The many choices for the IR include three-address representations such as quadruples, triples, indirect triples; virtual machine representations such as bytecodes and stack-machine code; linear representations such as postfix notation; and graphical representations such as syntax trees and DAG's. Many of the algorithms in this chapter are couched in terms of the representations considered in Chapter 6: three-address code, trees, and DAG's. The techniques we discuss can be applied, however, to the other intermediate representations as well.

In this chapter, we assume that the front end has scanned, parsed, and translated the source program into a relatively low-level IR, so that the values of the names appearing in the IR can be represented by quantities that the target machine can directly manipulate, such as integers and floating-point numbers. We also assume that all syntactic and static semantic errors have been detected, that the necessary type checking has taken place, and that typeconversion operators have been inserted wherever necessary.

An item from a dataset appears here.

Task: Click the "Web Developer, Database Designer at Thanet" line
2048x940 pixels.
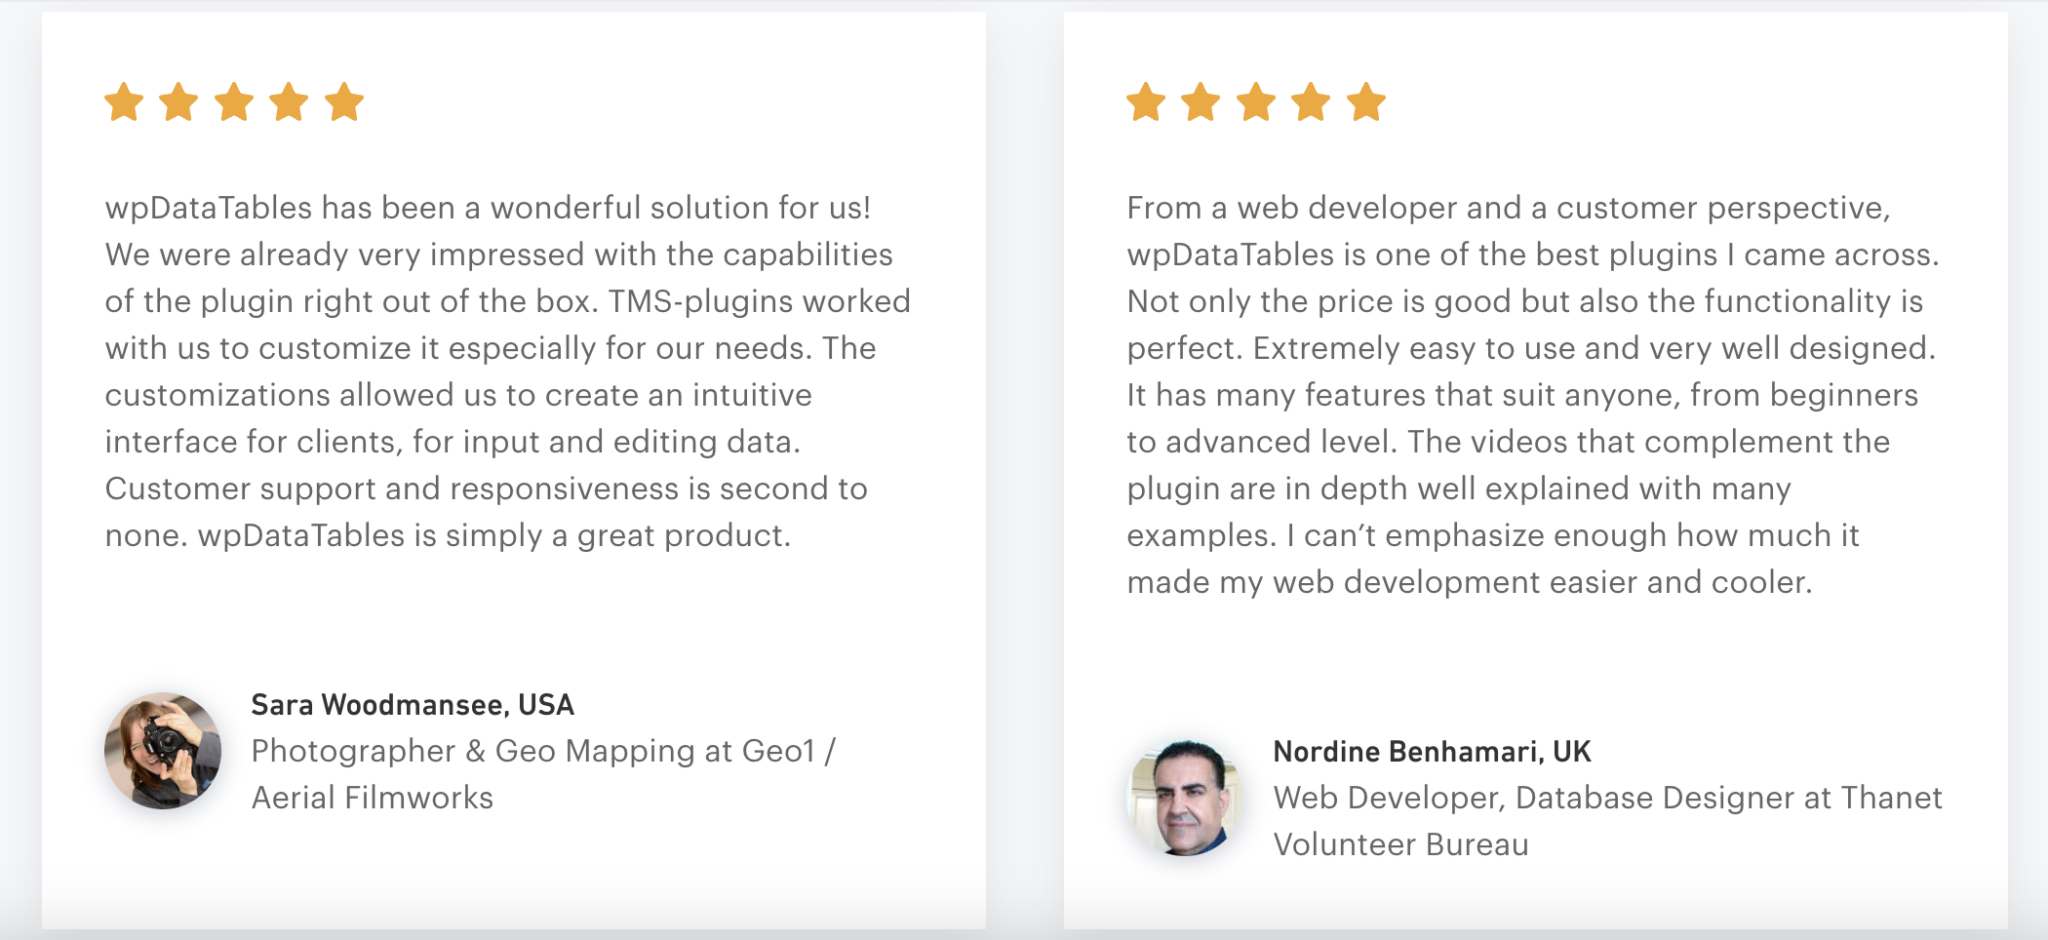Action: [x=1607, y=798]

The code generator can therefore proceed on the assumption that its input is free of these kinds of errors.

### 8.1.2 The Target Program

The instruction-set architecture of the target machine has a significant impact on the difficulty of constructing a good code generator that produces high-quality machine code. The most common target-machine architectures are RISC (reduced instruction set computer), CISC (complex instruction set computer), and stack based.

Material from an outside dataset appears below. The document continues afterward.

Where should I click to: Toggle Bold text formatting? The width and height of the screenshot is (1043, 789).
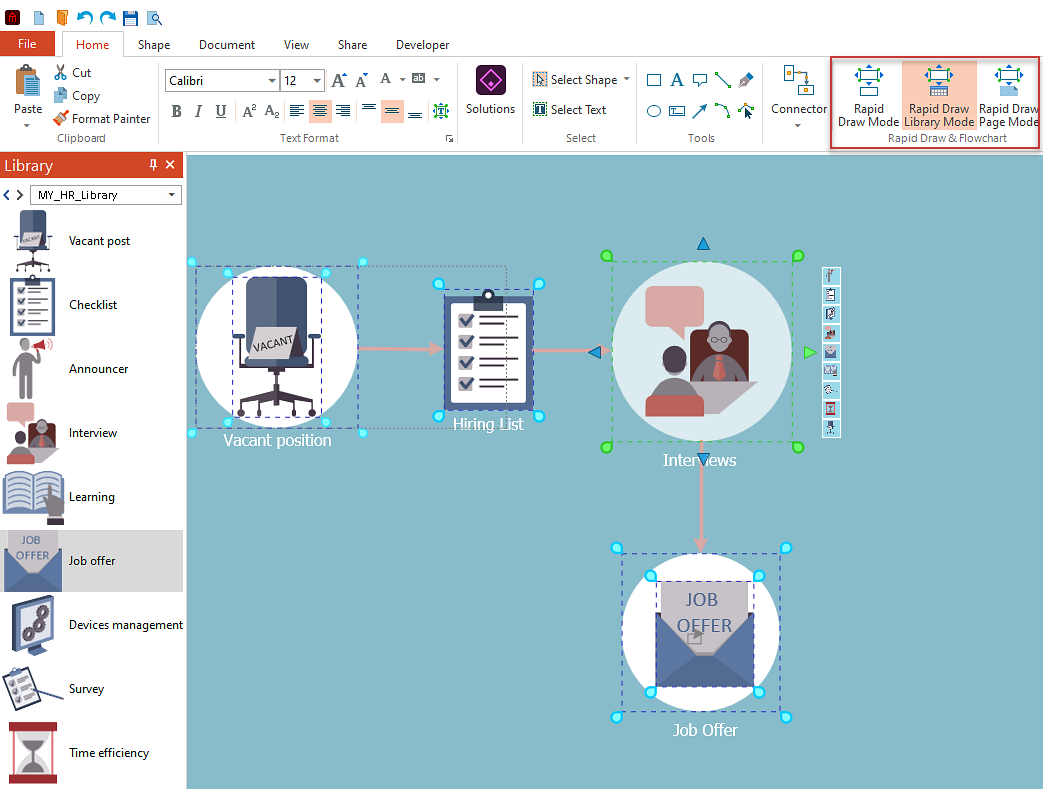coord(177,111)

A RISC machine typically has many registers, three-address instructions, simple addressing modes, and a relatively simple instruction-set architecture. In contrast, a CISC machine typically has few registers, two-address instructions, a variety of addressing modes, several register classes, variable-length instructions, and instructions with side effects.

In a stack-based machine, operations are done by pushing operands onto a stack and then performing the operations on the operands at the top of the stack. To achieve high performance the top of the stack is typically kept in registers. Stack-based machines almost disappeared because it was felt that the stack organization was too limiting and required too many swap and copy operations.

However, stack-based architectures were revived with the introduction of the Java Virtual Machine (JVM). The JVM is a software interpreter for Java bytecodes, an intermediate language produced by Java compilers. The inter-
preter provides software compatibility across multiple platforms, a major factor in the success of Java.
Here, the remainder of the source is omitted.